GOAL OF THE EXERCISE
What is needed is an exact repeat of the lines from the one holding "You are a GUI" through the final line of the data, with no pictures.

Stored records
- - - -

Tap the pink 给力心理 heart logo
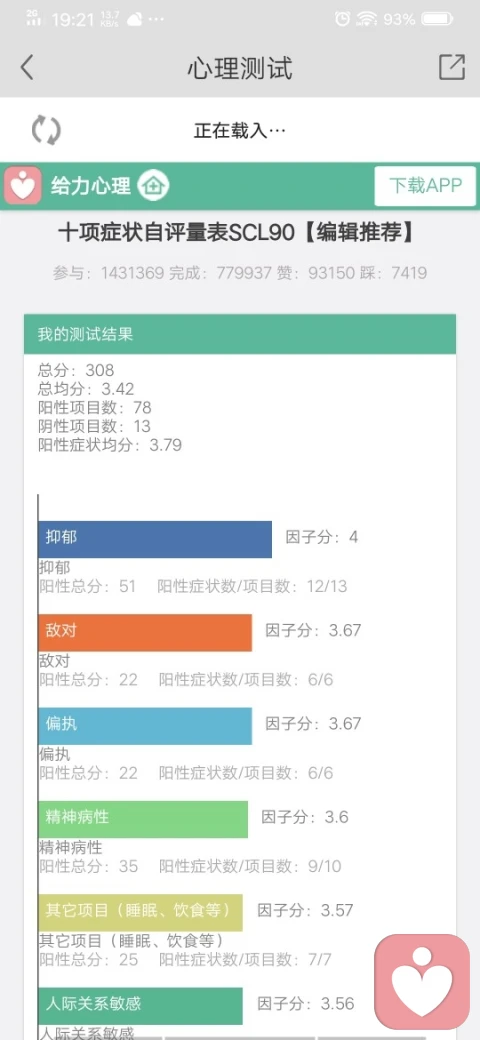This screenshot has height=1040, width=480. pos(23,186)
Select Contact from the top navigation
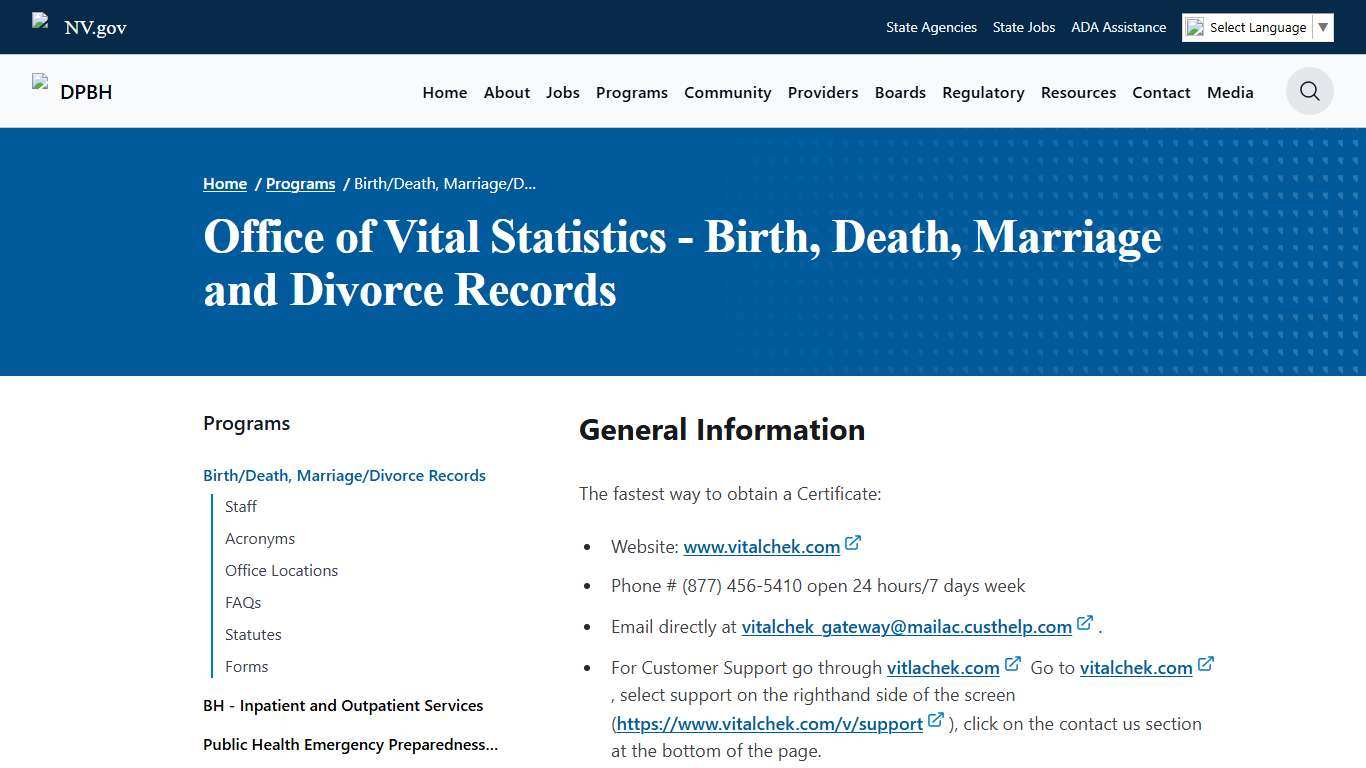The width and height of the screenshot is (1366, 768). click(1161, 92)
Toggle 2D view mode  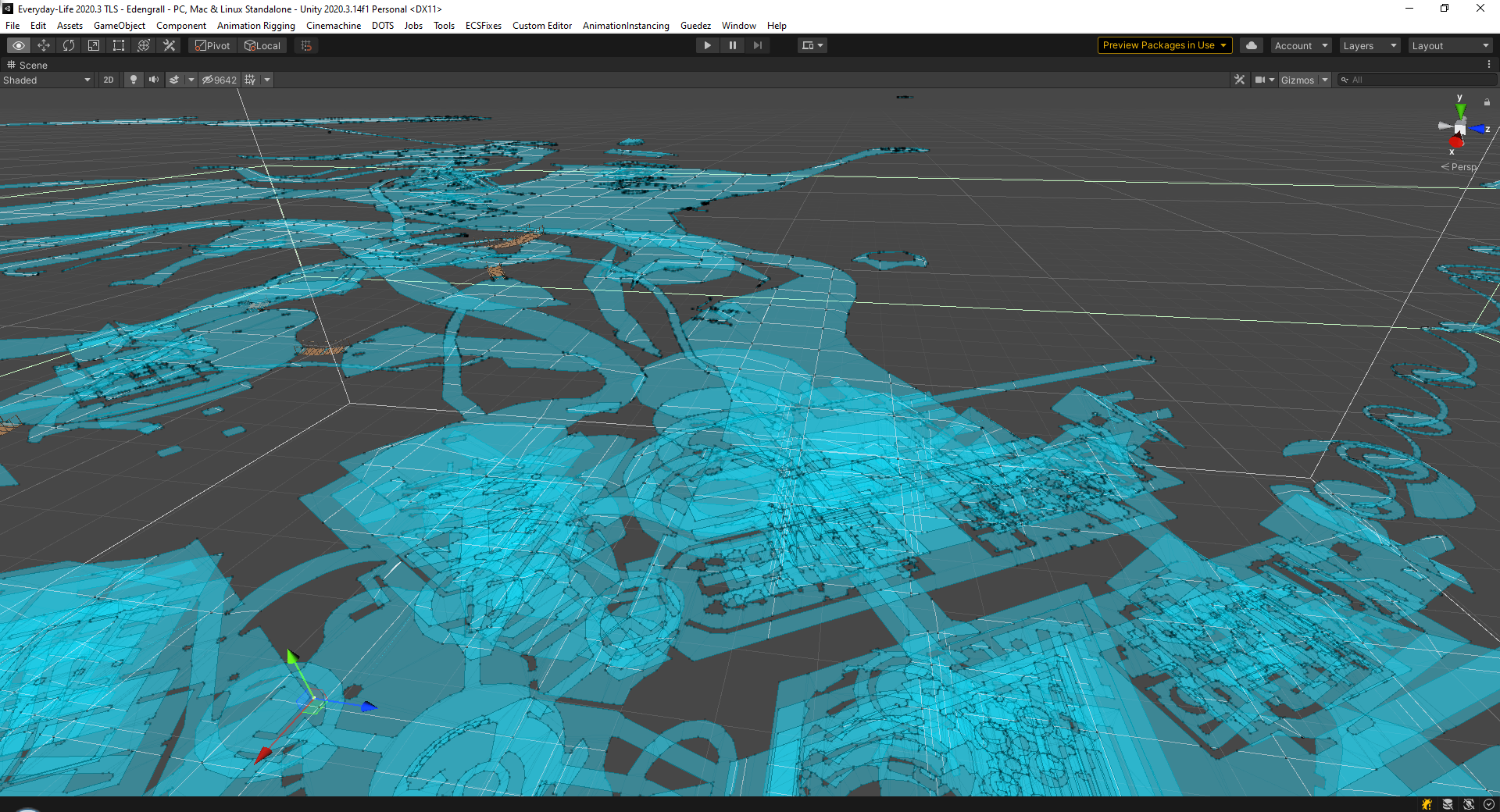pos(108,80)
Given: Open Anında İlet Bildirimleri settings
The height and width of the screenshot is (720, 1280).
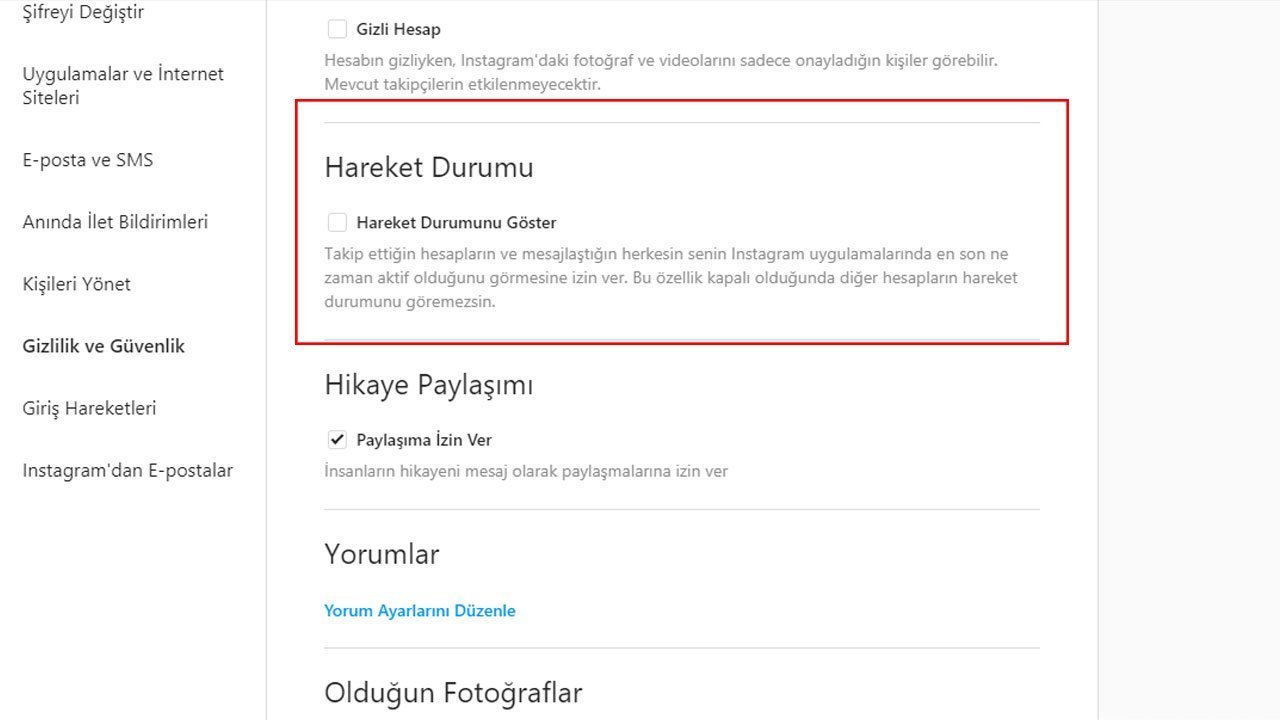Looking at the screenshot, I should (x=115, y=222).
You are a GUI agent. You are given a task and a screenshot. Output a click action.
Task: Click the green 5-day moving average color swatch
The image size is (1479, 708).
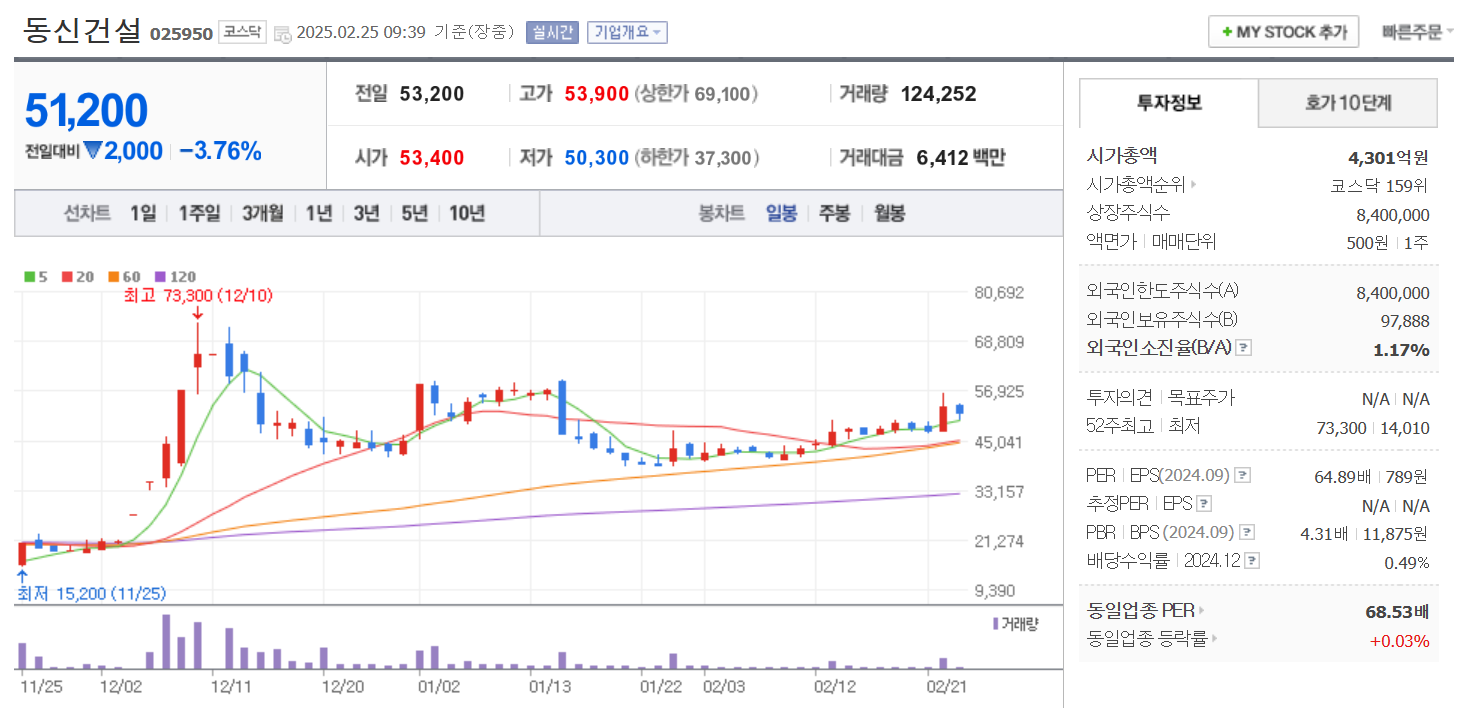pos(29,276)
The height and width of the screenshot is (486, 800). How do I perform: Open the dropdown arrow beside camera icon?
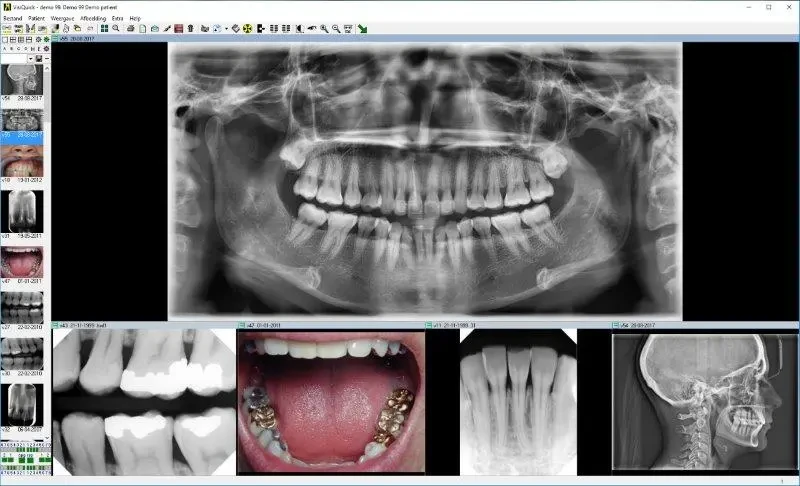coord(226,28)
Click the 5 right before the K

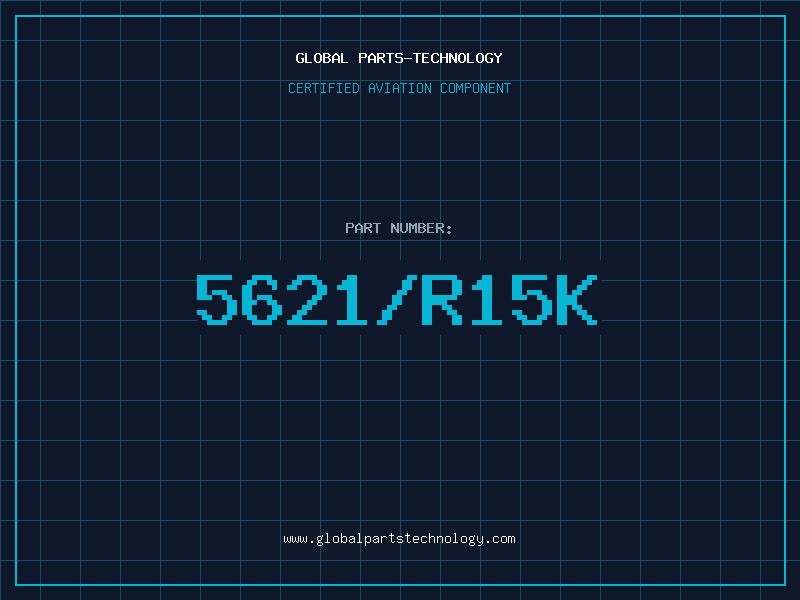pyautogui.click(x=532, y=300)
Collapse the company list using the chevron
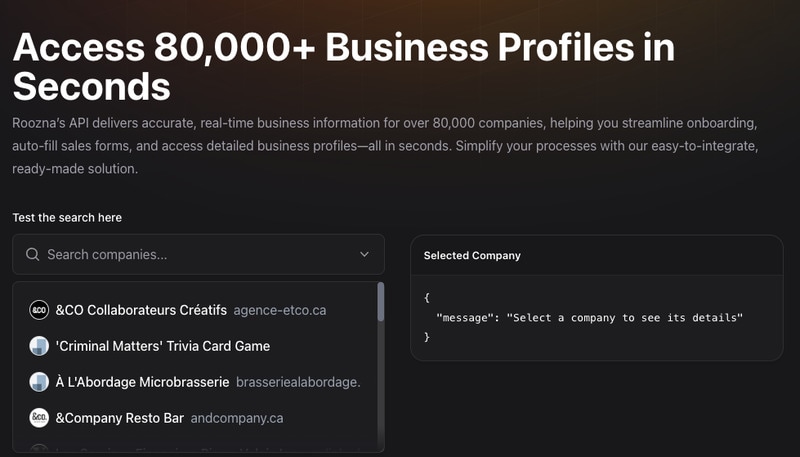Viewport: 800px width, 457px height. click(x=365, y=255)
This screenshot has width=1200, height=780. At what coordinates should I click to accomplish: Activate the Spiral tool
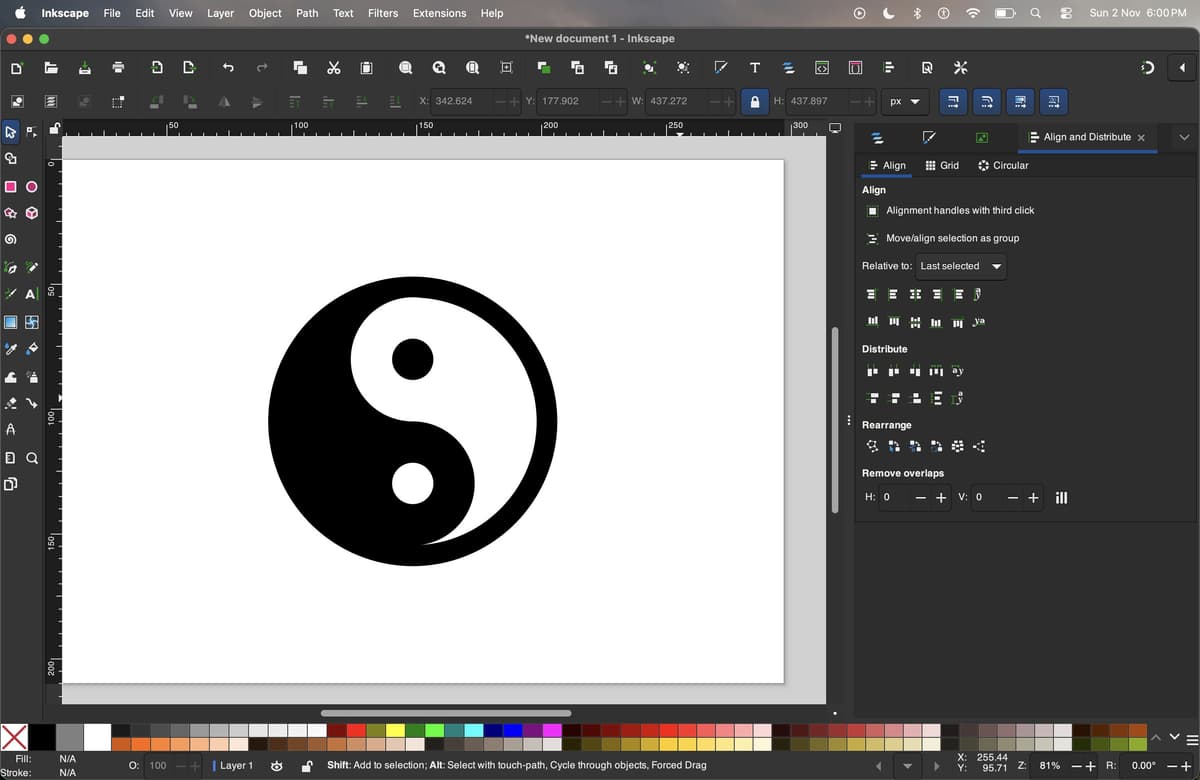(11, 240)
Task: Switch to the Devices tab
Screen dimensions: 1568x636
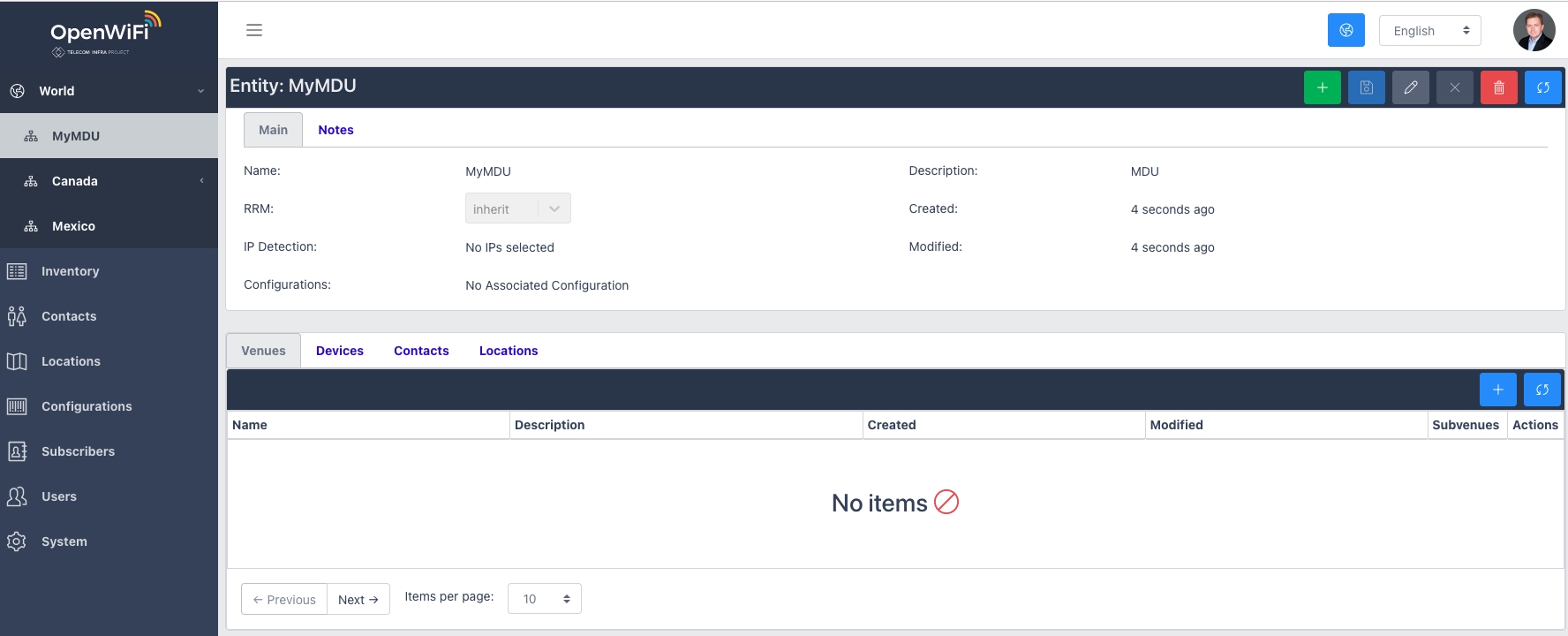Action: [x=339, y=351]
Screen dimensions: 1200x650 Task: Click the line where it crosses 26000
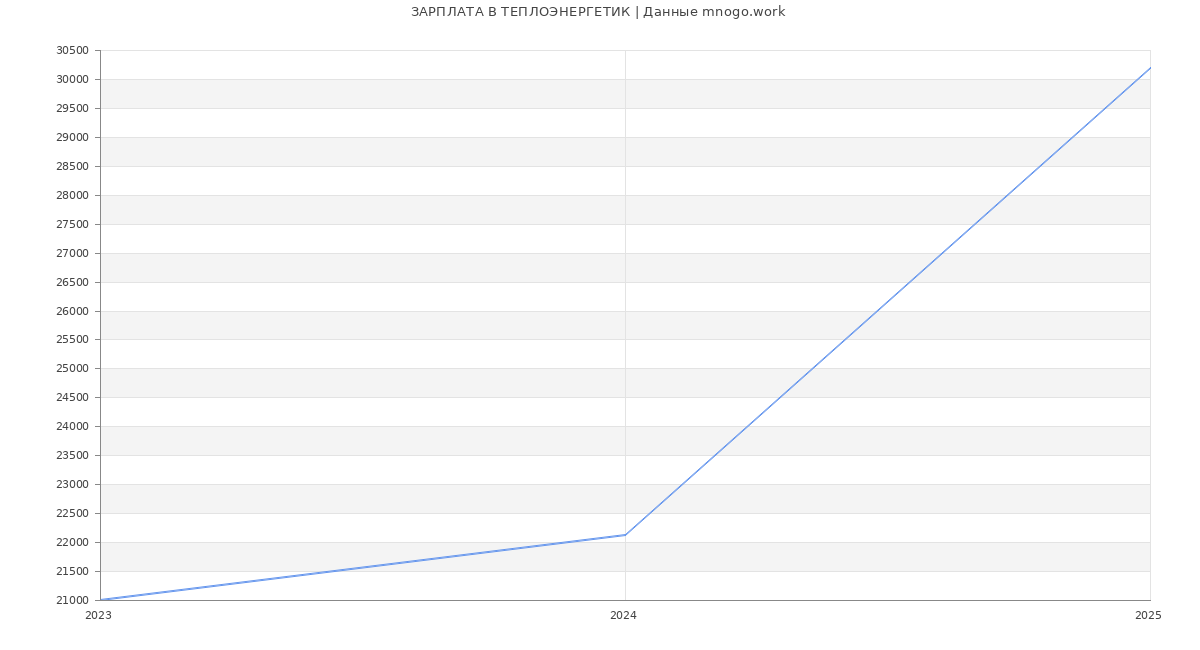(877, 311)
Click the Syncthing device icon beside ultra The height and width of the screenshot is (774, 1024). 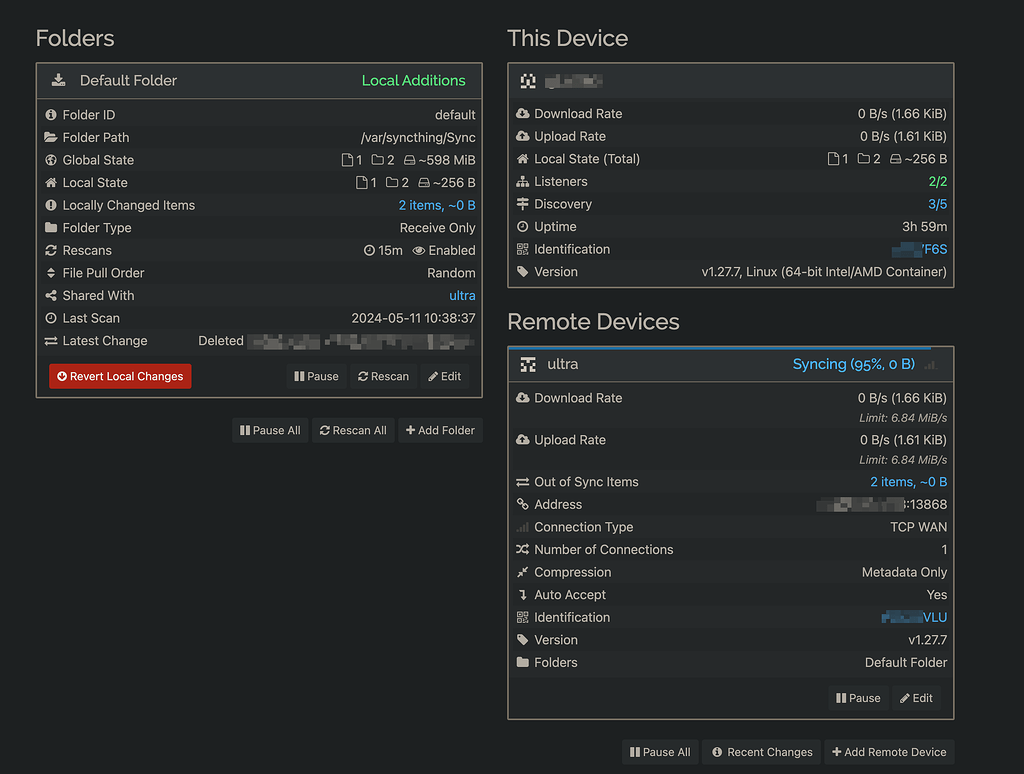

- - - -

FINISHED TASK
You are a GUI agent. You are given a task and a screenshot. Output a click action.
Task: Click the green 5-day moving average color swatch
The image size is (1479, 708).
pos(29,276)
The height and width of the screenshot is (486, 800). How do I perform: Open the dropdown arrow beside camera icon?
coord(226,28)
Click the 5 right before the K

pyautogui.click(x=532, y=300)
Collapse the company list using the chevron
Viewport: 800px width, 457px height. click(x=365, y=255)
This screenshot has width=1200, height=780. At what coordinates should I click to accomplish: Activate the Spiral tool
(11, 240)
Task: Switch to the Devices tab
Screen dimensions: 1568x636
Action: [x=339, y=351]
Screen dimensions: 1200x650 Task: Click the line where it crosses 26000
(877, 311)
Click the Syncthing device icon beside ultra The height and width of the screenshot is (774, 1024). 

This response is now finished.